To get the camera rolling, you simply plug the Micro USB cable into the control pod and then plug the control pod into a power outlet. Then, the camera starts right up. It will automatically detect the corners of a whiteboard, but if for some reason it cannot, you will have the option to adjust it manually. From here, you must set-up your Kaptivo device online by visiting setup.kaptivo.live. This is a very similar process to setting up smart mobile WiFi devices through your mobile phone. You have to connect to the Kaptivo as a WiFi network first and then it pulls network settings from your computer or mobile device. Your Kaptivo board is given a unique id number that will be used for you to broadcast your whiteboard live online. You can share your screen by inviting others to view it and when you are done sharing, you can download a PDF of the screens that broadcast as if it were a slide deck.
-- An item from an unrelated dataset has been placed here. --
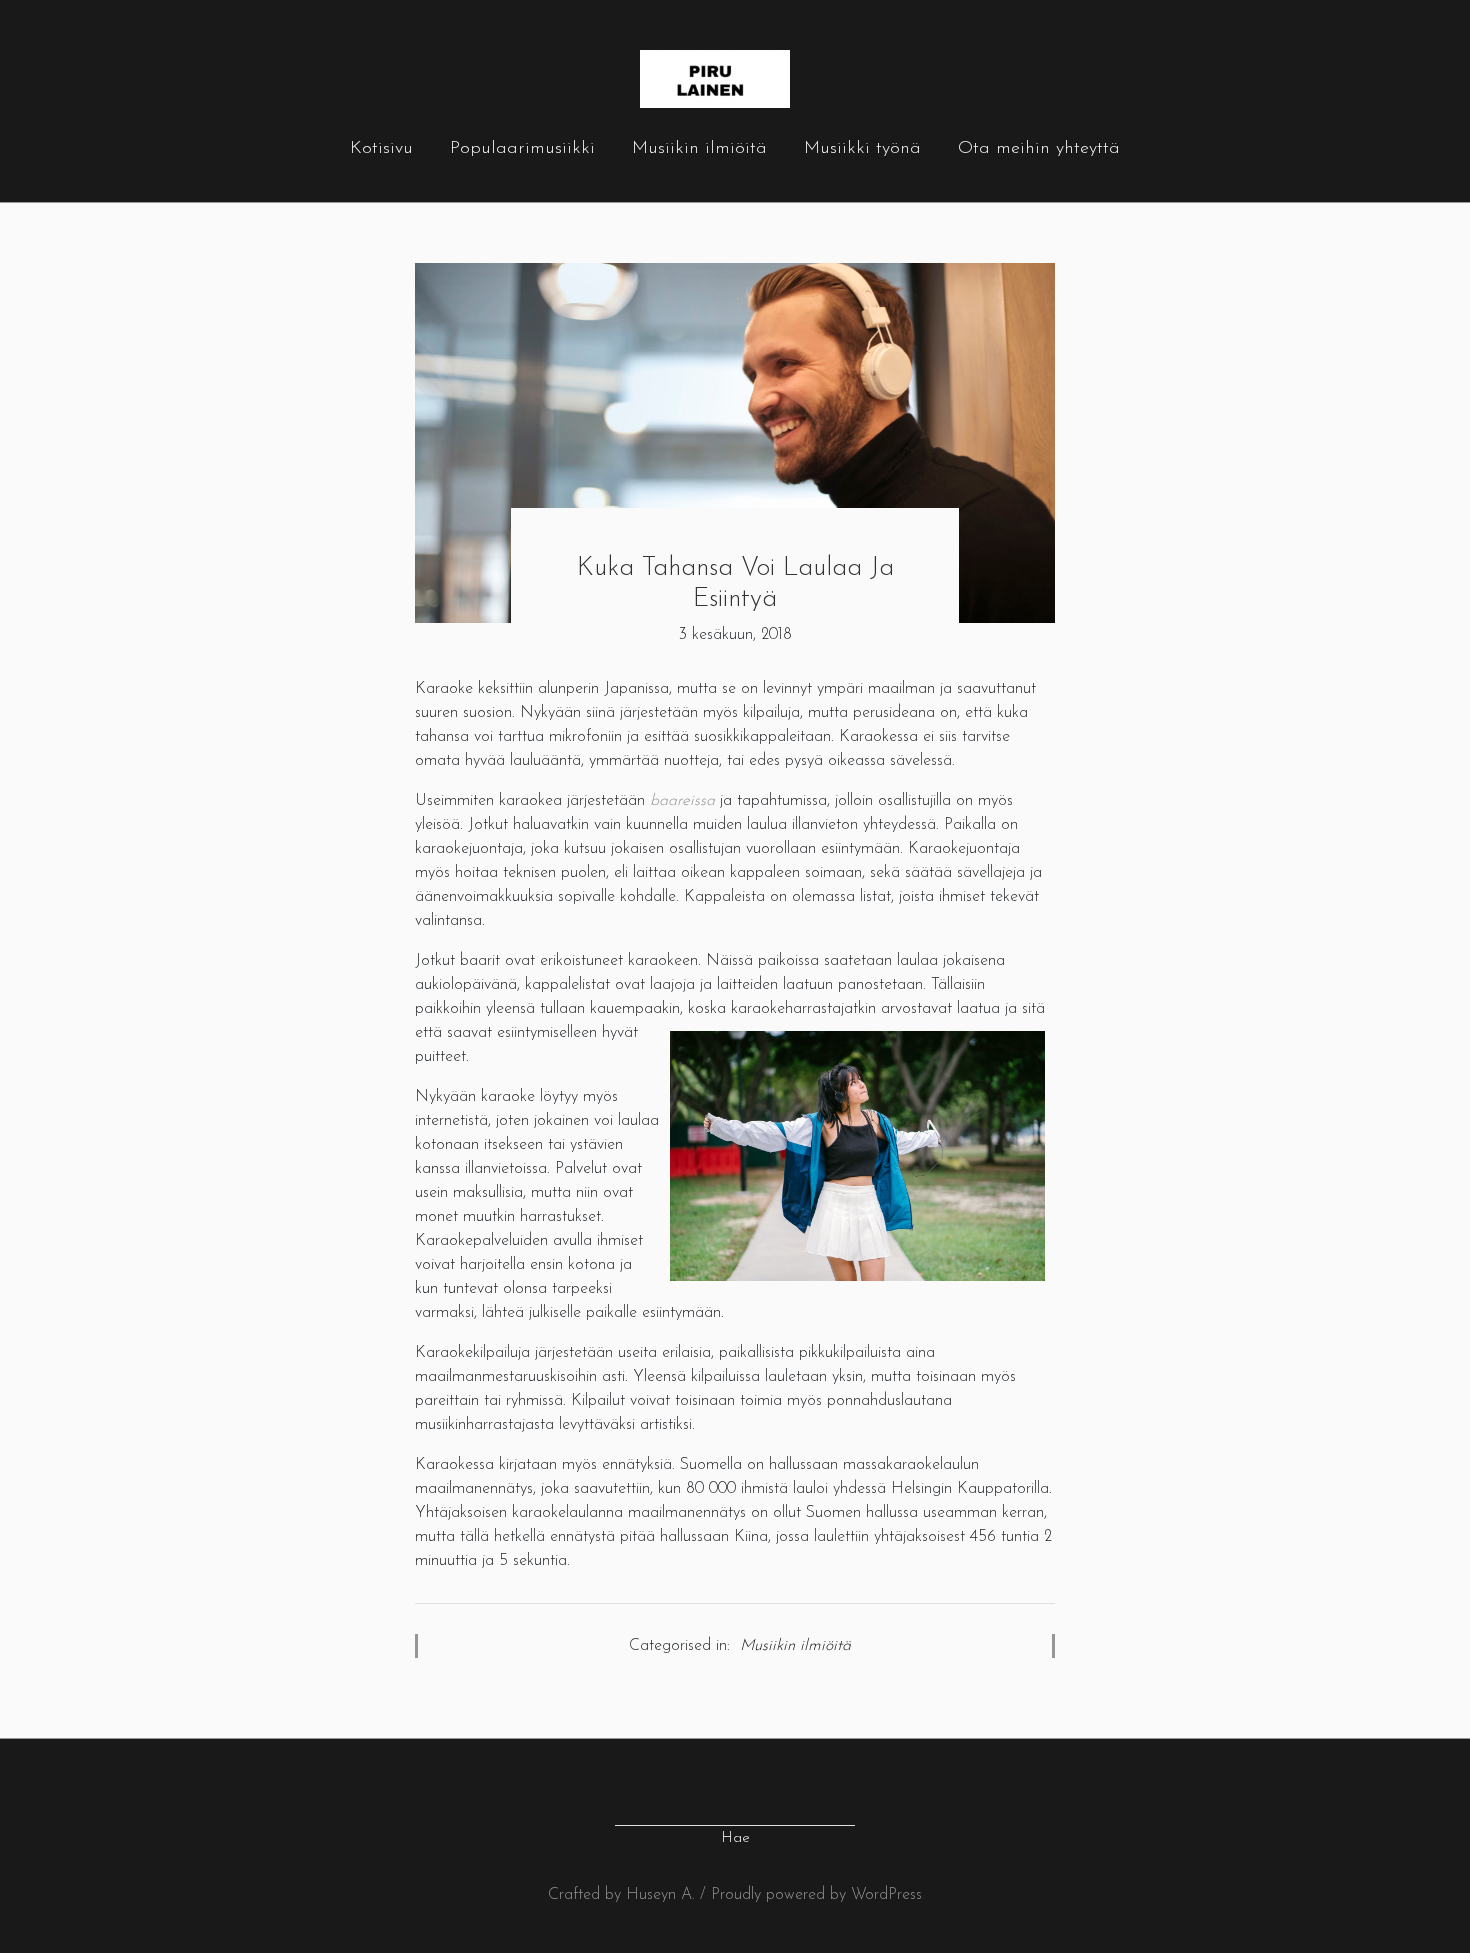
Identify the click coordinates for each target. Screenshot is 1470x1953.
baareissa (682, 801)
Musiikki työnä (862, 149)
Kaptivo includes a very helpful quick start guide with the device and also a pop-up tent with instructions so that you can display it in the conference or meeting room you are using the board in. I thought this was a nice touch as it notifies people immediately that you have this technology available.
Overall, I was very impressed with what Kaptivo could do. Here are some of my thoughts:
- Kaptivo doesn’t typically capture anything except what is written on the white board. There were a few instances when I moved the board or my hand happened to be captured that I think were exceptions and not the rule to this feature.
- The image you get is very clear. You will see from some of my example shots that there are some blotches on the board. I believe this is due to a spotlight I was using as well as the fact the the whiteboard is older and not a pristine white. If you use a dark enough marker on the board, it will register just fine on the computer screen.
- Kaptivo needs good lighting to broadcast a clear picture. I ended up using my phone’s flashlight as an option for additional lighting and it worked pretty well. I believe a standard conference room with overhead lighting will work just fine with Kaptivo’s camera. I would hope that maybe future models of the device would include an optional light.
- When you view a Kaptivo cast you need to realize that you aren’t really seeing live video. An image is captured every 10-15 second and then the image that is broadcast is refreshed. As long as you know this is how Kaptivo works you will be able to pace your meetings adequately.
- The camera arm does get a bit warm the longer you use it. I would just be aware of this and discontinue sharing as soon as you are done with a meeting.
I have included a short demo of the start up of the board and what a Kaptivo-cast looks like. And here is a link to the complete PDF of the demo.
I really like that this option for deeper meeting collaboration exists. It’s still a pretty young product, but works very well and I am looking forward to what Kaptivo develops next. For the price of $400, it’s a completely reasonable option for smaller companies and schools to use for distance learning and remote meetings.